Był wczesny wieczór. Około godziny 19:00 przed dom zajechał bus, z którego wysiadło kilku zamaskowanych napastników i zaatakowało mieszkańców domu. Następnie próbowali ukraść samochód stojący na podwórku. W tym momencie przed dom wyszła 60-letnia Maria Ł., która została śmiertelnie potrącona przez cofający pojazd. Kobieta została dosłownie przejechana. Zginęła na miejscu.
Według wstępnych ustaleń, miała to być tylko próba "nastraszenia" domowników, wynikająca z zemsty na tle uczuciowym. Aleksandra R., córka jednego z zaatakowanych mężczyzn miała zerwać wcześniej ze swoim chłopakiem Arturem S. i wyprowadzić się od niego. Oboje znali się od około 2 lat i mieszkali w Kołobrzegu. W powrocie do domu pomagali jej członkowie rodziny. Podczas wyprowadzki doszło do awantury. Artur S. postanowił się więc zemścić na rodzinie swojej już byłej dziewczyny.
Zobacz też: Koszalin: Alarm w oknie życia! Ktoś pozostawił MALUTKĄ dziewczynkę!
Mężczyzna postanowił namówić do udziału w zemście swojego brata z Bydgoszczy, 19-letniego Łukasza B. Ten przyjechał do Kołobrzegu ze swoim kolegą. Tam, na plaży poznali dwóch przypadkowych mężczyzn, mieszkańców Śląska. Wspólnie obmyślili plan, by zastraszyć rodzinę Aleksandry. Nie podejrzewali jednak, że sytuacja nabierze niespodziewanego, tragicznego w skutkach obrotu.
Gdy w sobotni wieczór mężczyźni zajechali do rodzinnej wsi dziewczyny, przed domem zastali jej ojca, który grillował wspólnie ze swoim kuzynem. Zaatakowali. Pobili, grozili nożem, związali jednego z mężczyzn. Następnie postanowili ukraść samochód. Tylko jeden z nich potrafił jeździć, więc wsiadł za kierownicę mercedesa. Był to brat Artura S.
19-latek nie potrafił jednak poradzić sobie z wrzuceniem wstecznego biegu. Gdy w końcu mu się to udało, okazało się, że na drodze stanęła babcia dziewczyny, Maria Ł. 60-letnia kobieta została dosłownie przejechana. Zginęła na miejscu z powodu odniesionych obrażeń głowy i szyi.
Napastnicy uciekli pieszo z miejsca zdarzenia. Szybko jednak zostali zatrzymani.

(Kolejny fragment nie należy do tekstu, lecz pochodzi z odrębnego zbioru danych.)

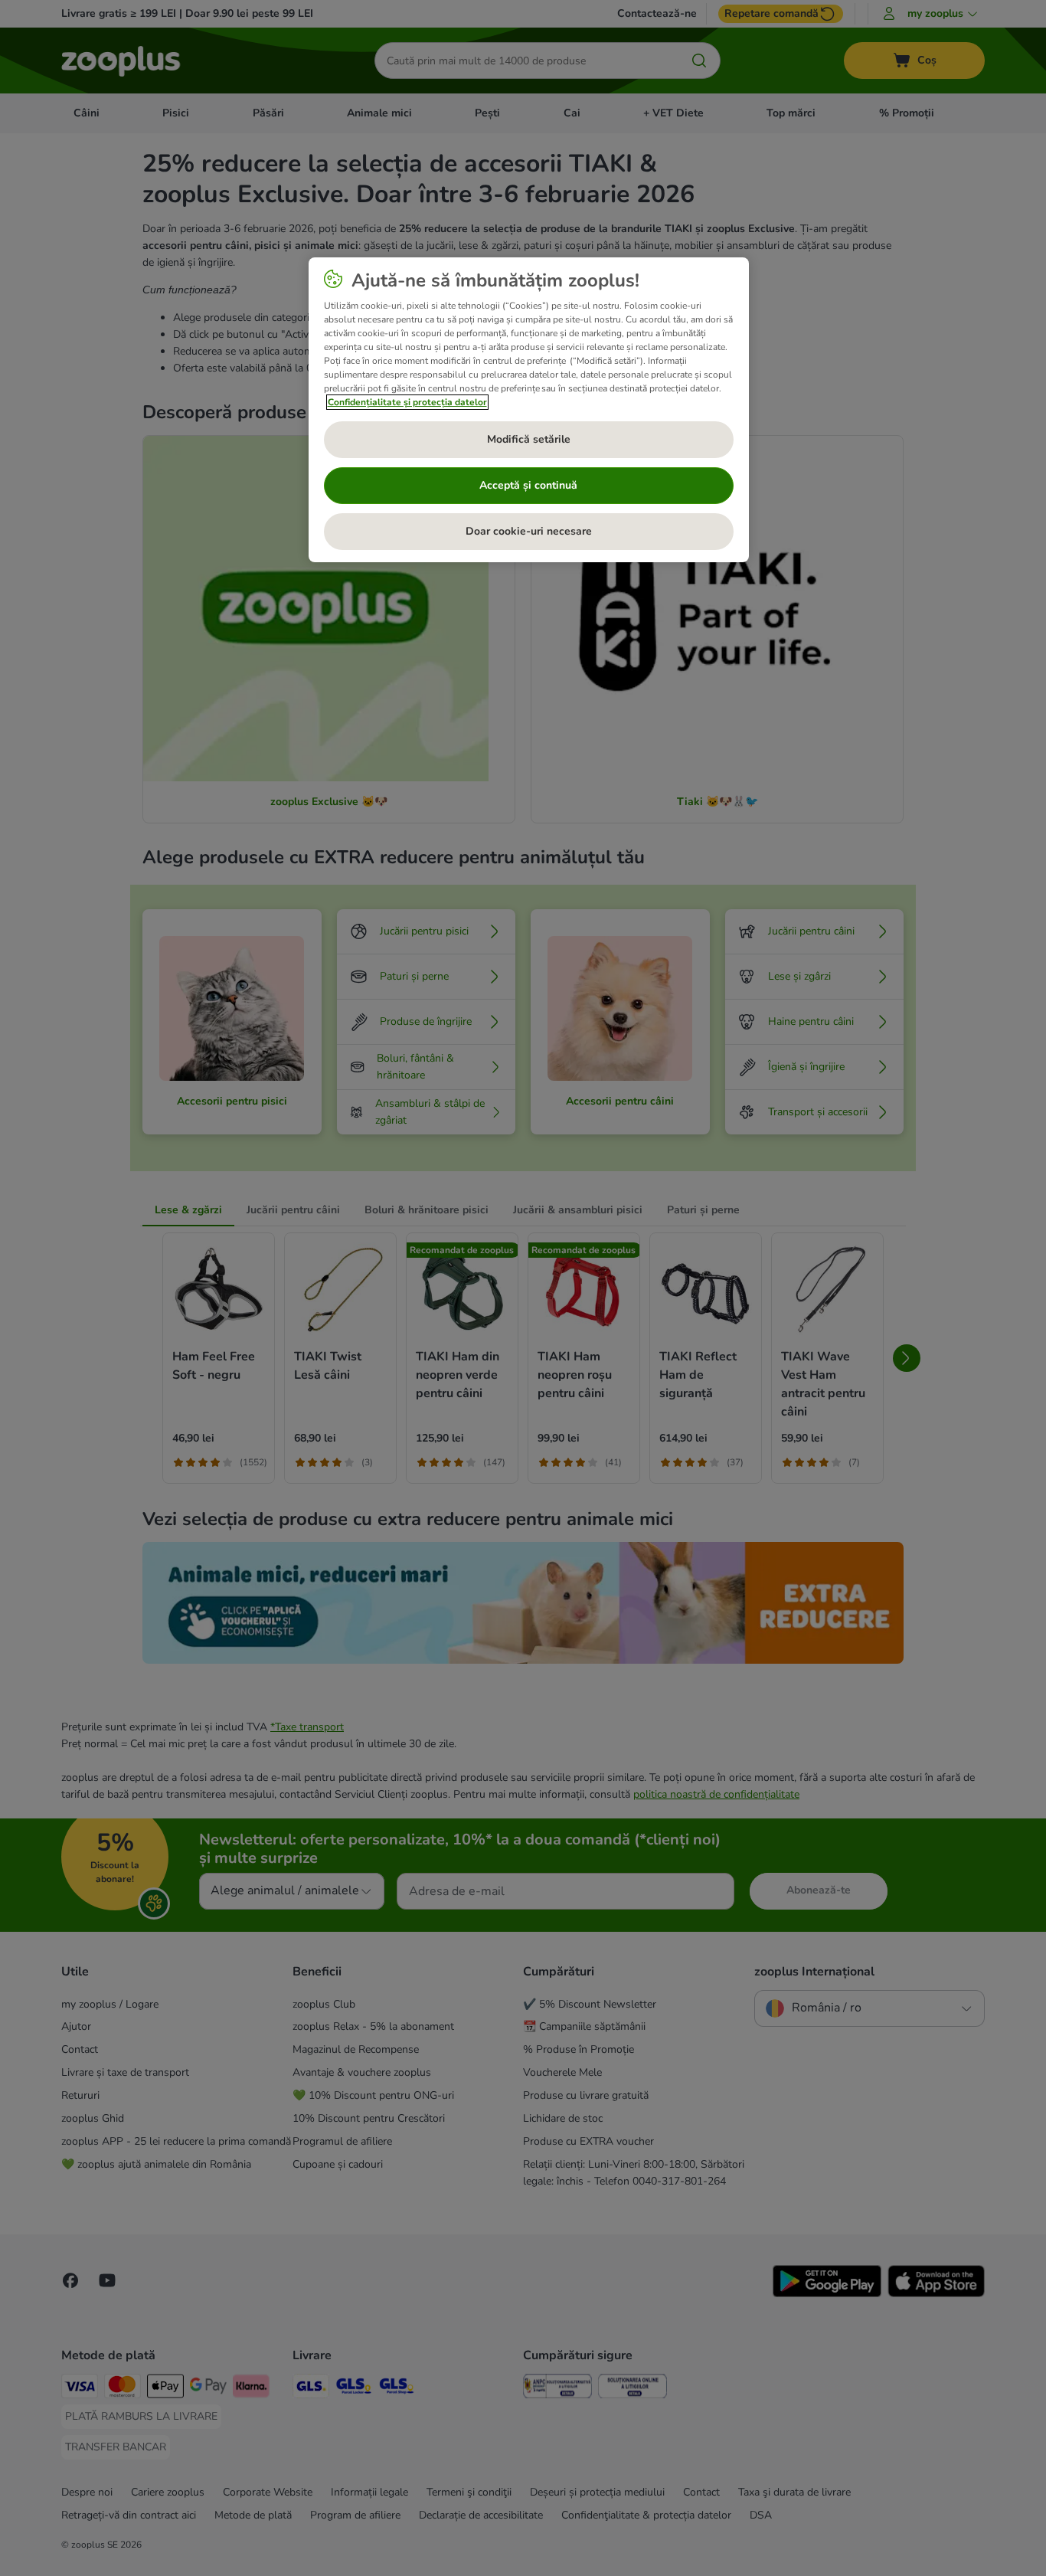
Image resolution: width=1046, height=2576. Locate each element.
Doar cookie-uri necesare (529, 531)
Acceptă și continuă (528, 485)
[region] (529, 409)
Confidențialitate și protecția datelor (407, 402)
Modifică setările (528, 439)
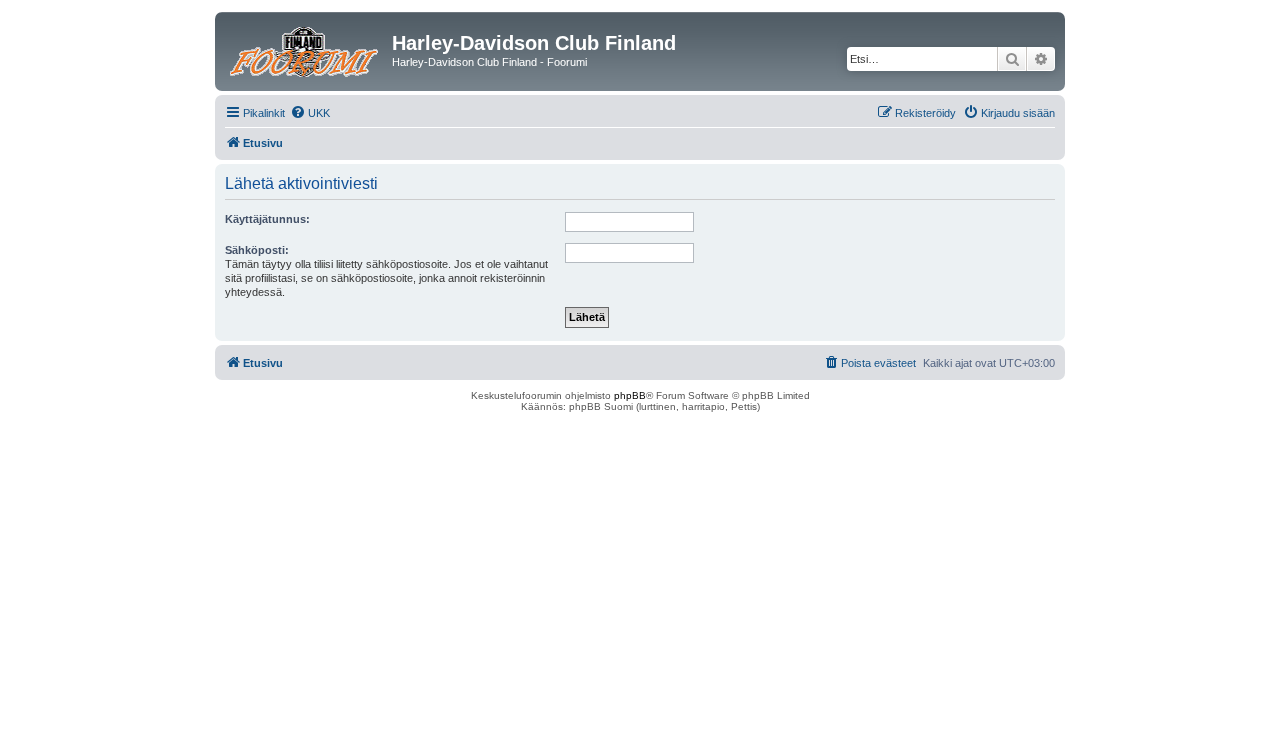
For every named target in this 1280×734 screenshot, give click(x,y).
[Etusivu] (306, 49)
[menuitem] (310, 113)
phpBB (630, 395)
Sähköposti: (257, 250)
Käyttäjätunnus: (267, 219)
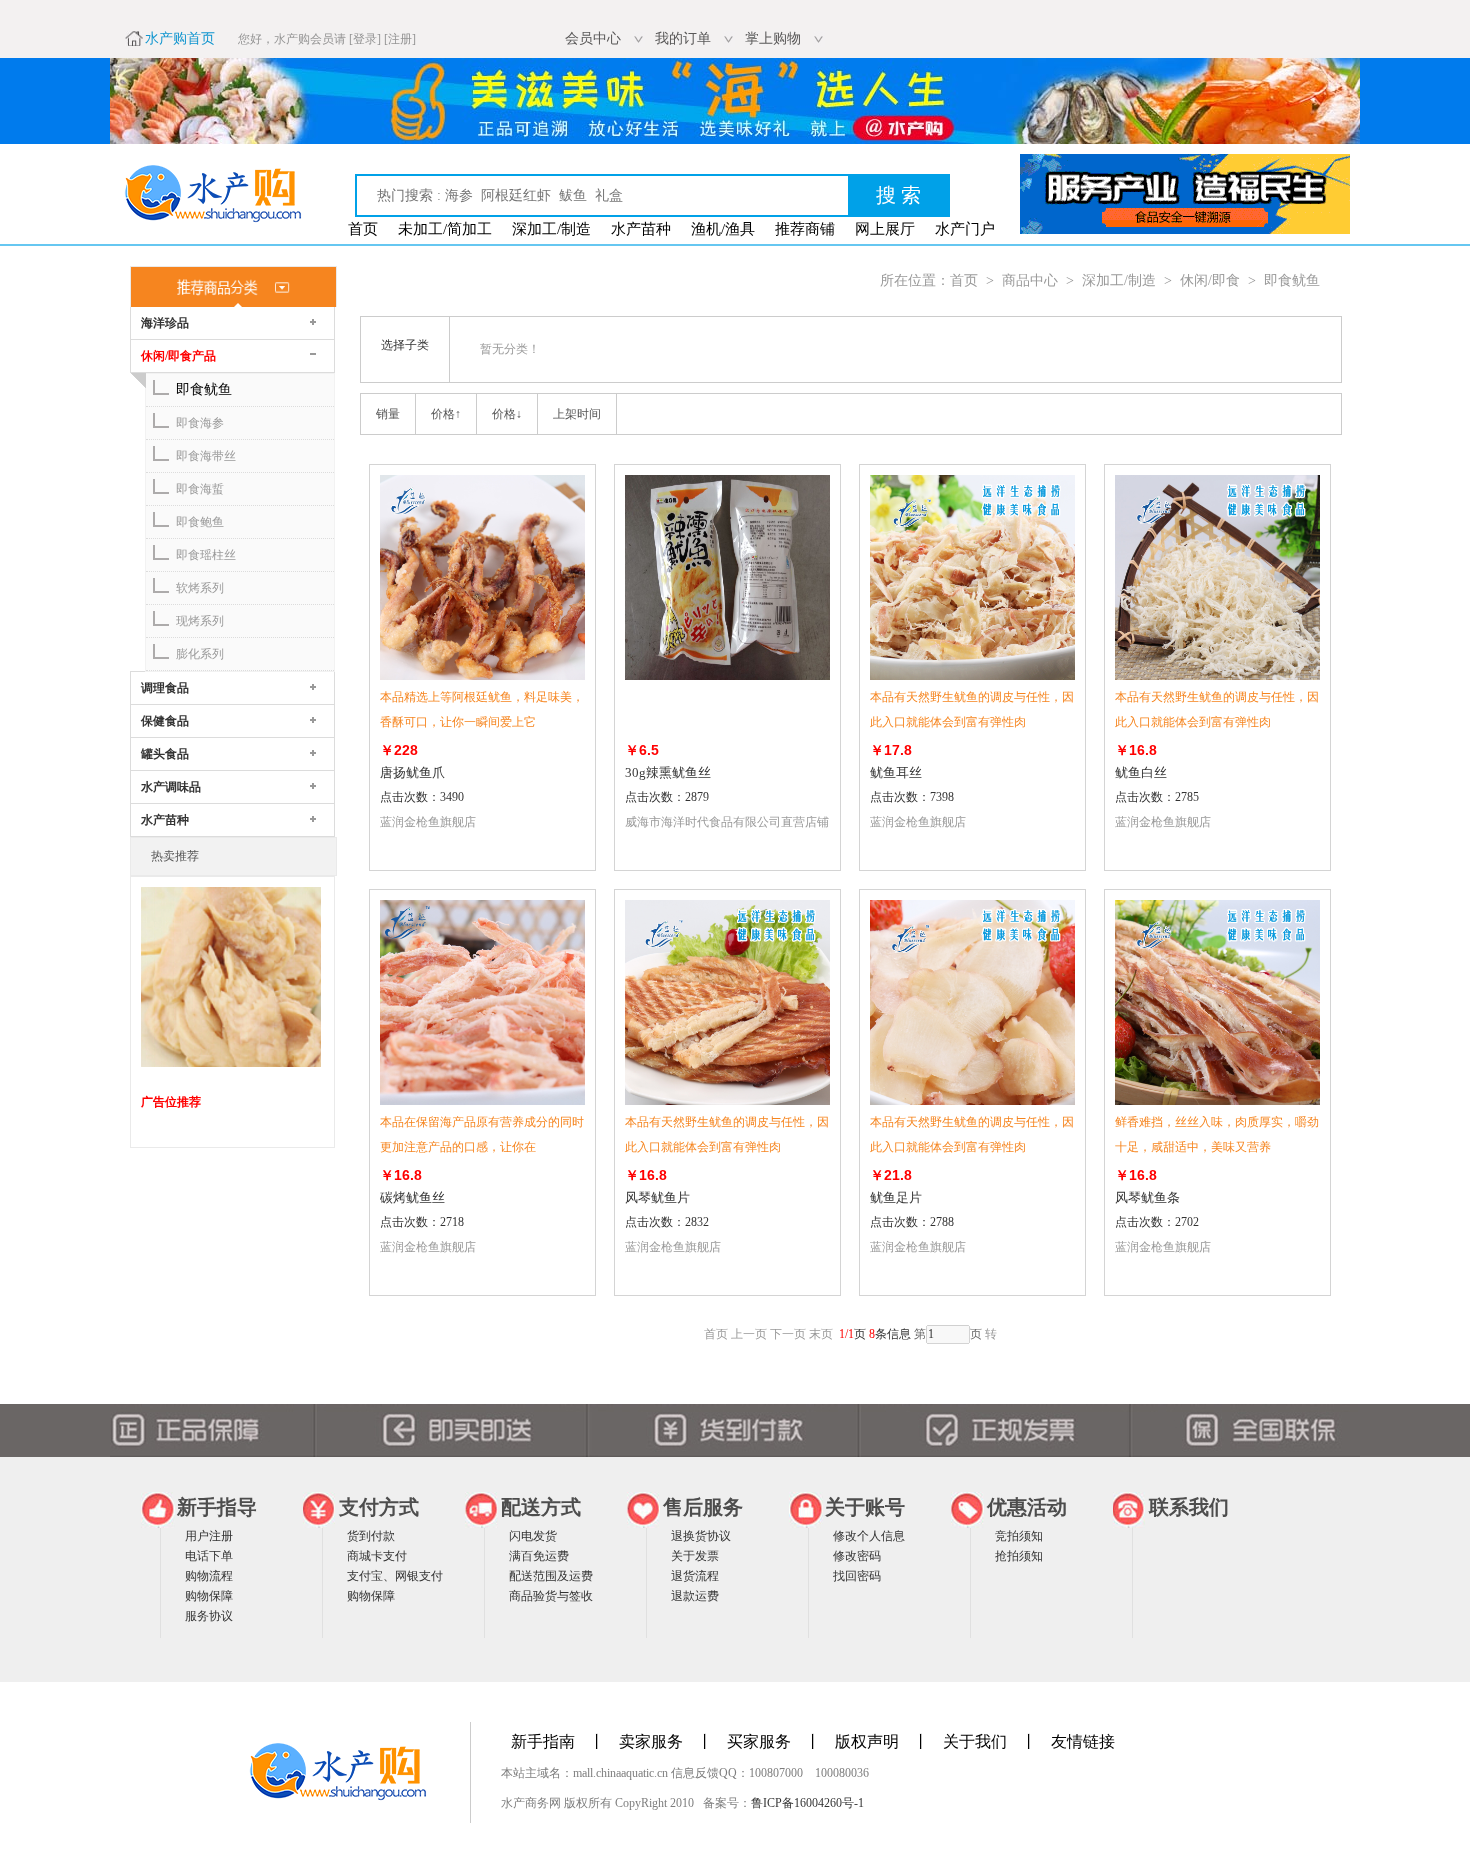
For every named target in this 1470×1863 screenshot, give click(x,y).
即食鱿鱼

Jak poinformował prokurator rejonowy w Białogardzie, Jarosław Zając, zatrzymano łącznie pięciu mężczyzn.
- Podejrzani zeznali, że chcieli ukraść samochód ojcu dziewczyny, trochę postraszyć tę rodzinę - mówi prok. Jarosław Zając. - Niestety ich działania zakończyły się tragicznie.
Wszyscy trafili do aresztu na 3 miesiące. Odpowiedzą za rozbój z użyciem noża, za co może grozić im 15 lat. 19-letniemu Łukaszowi B. za zabójstwo grozi nawet dożywocie. Natomiast Artur S., który zlecił pozostałym mężczyznom napad na rodzinę swojej byłej dziewczyny, może spędzić za kratkami 12 lat.